The movie’s Sherlock Holmes surrogate is Daryl Zero (Bill Pullman, giving his all in the role of his career). The world’s foremost private investigator, he’s also an eccentric recluse who won’t meet his clients personally. For that, he has attorney Steve Arlo, played by a baby-faced Ben Stiller. Only his Watson doesn’t recount his exploits for the ages in aggrandizing style. Arlo finds his boss deeply weird, even irritating. Many of Holmes’s habits—the cocaine, the violin playing, the penchant for preposterous disguises—are reimagined and intensified in Zero, the cumulative impact pushing his relationship with Arlo to the brink.
Their latest client proves to be the last straw. Casting O’Neal as Oregon timber magnate Gregory Stark is a stroke of genius, as the character is the inverse of O’Neal’s best-known role, Oliver Barrett IV in Love Story (1970).

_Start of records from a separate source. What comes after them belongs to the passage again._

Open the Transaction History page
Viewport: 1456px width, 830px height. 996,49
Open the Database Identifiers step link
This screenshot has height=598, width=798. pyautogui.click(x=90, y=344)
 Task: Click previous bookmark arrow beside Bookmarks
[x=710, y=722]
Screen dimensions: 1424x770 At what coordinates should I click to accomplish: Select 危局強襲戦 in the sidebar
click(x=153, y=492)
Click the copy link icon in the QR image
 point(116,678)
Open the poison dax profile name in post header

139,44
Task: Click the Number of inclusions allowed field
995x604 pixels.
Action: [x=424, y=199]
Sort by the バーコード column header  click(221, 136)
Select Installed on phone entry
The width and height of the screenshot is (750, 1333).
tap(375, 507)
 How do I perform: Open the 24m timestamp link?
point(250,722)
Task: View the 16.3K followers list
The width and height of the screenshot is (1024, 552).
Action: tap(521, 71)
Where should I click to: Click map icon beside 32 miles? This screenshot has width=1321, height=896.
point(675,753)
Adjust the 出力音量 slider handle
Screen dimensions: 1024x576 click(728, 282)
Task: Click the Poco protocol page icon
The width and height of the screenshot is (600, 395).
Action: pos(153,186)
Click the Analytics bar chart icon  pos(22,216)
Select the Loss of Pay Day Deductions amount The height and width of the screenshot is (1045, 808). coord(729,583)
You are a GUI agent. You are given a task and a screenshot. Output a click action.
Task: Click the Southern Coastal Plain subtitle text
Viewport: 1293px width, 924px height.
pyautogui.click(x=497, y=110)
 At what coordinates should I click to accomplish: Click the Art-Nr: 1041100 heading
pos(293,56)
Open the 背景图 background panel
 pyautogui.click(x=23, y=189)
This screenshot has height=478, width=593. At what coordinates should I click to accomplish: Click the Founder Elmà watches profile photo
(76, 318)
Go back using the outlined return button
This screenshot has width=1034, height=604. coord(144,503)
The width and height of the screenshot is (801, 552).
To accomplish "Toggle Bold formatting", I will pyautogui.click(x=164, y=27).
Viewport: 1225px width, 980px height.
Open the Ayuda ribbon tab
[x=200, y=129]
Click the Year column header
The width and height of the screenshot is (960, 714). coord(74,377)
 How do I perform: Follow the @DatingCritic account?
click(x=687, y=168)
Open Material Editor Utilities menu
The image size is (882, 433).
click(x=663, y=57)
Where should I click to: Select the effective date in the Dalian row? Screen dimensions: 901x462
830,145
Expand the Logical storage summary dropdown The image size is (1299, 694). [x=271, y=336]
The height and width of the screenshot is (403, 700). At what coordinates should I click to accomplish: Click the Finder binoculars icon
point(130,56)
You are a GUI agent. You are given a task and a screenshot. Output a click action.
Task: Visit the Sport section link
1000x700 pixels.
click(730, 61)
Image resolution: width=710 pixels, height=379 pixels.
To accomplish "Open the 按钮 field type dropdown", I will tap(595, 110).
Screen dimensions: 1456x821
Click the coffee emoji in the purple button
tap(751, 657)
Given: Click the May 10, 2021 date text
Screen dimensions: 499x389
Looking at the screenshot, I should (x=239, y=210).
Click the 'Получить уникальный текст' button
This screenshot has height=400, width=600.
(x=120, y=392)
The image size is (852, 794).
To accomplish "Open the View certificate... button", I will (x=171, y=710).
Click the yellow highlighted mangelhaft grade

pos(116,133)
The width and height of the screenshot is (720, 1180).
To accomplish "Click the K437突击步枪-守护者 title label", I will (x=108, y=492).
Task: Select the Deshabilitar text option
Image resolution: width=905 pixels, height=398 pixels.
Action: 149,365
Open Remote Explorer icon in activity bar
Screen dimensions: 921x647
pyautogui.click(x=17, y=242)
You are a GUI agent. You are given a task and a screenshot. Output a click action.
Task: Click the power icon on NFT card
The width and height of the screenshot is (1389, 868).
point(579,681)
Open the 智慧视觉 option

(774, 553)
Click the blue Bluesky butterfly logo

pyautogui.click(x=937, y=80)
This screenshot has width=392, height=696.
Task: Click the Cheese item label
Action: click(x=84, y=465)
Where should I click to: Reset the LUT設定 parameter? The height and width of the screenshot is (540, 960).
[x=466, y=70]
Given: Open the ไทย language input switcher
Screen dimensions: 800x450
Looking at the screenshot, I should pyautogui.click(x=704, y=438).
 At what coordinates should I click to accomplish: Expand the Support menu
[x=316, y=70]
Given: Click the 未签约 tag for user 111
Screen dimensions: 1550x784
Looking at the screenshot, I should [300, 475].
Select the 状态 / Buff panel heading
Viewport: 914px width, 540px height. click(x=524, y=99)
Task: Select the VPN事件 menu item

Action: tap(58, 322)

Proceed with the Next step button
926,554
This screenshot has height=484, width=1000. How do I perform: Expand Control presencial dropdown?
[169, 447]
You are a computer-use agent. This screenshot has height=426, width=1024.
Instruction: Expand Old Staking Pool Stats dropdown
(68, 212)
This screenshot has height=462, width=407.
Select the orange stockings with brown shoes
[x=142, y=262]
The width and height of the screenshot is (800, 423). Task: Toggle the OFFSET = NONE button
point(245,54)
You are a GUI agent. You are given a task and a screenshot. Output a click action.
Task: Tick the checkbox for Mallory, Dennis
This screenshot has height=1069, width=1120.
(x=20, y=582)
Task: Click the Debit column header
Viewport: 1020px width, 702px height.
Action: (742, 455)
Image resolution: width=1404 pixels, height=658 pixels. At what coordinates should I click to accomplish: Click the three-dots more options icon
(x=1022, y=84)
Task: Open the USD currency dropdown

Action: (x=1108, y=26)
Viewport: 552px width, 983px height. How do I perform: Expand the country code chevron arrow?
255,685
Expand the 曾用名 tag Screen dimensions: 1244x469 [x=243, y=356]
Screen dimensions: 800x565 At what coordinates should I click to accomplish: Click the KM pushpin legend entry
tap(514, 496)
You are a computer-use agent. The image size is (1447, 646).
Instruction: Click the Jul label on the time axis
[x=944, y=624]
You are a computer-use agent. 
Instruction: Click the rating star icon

A fair-haired Harvard product all too at ease with his privilege, Stark is quick to resort to bullying. He’s being blackmailed and expects Zero to find the culprit but refuses to reveal what transgression this party holds over him. Arlo ultimately says the case will be the last he works with Zero, in part because he’s tired of aiding the Starks of the world. Zero counters that “these people are the victims of plots and they need our help,” insisting that they’re the good guys. A stupefied Arlo replies, in one of the film’s signature lines:
There aren’t any good guys. You realize that, don’t you? I mean, there aren’t evil guys, and innocent guys. It’s just—it’s just … It’s just a bunch of guys.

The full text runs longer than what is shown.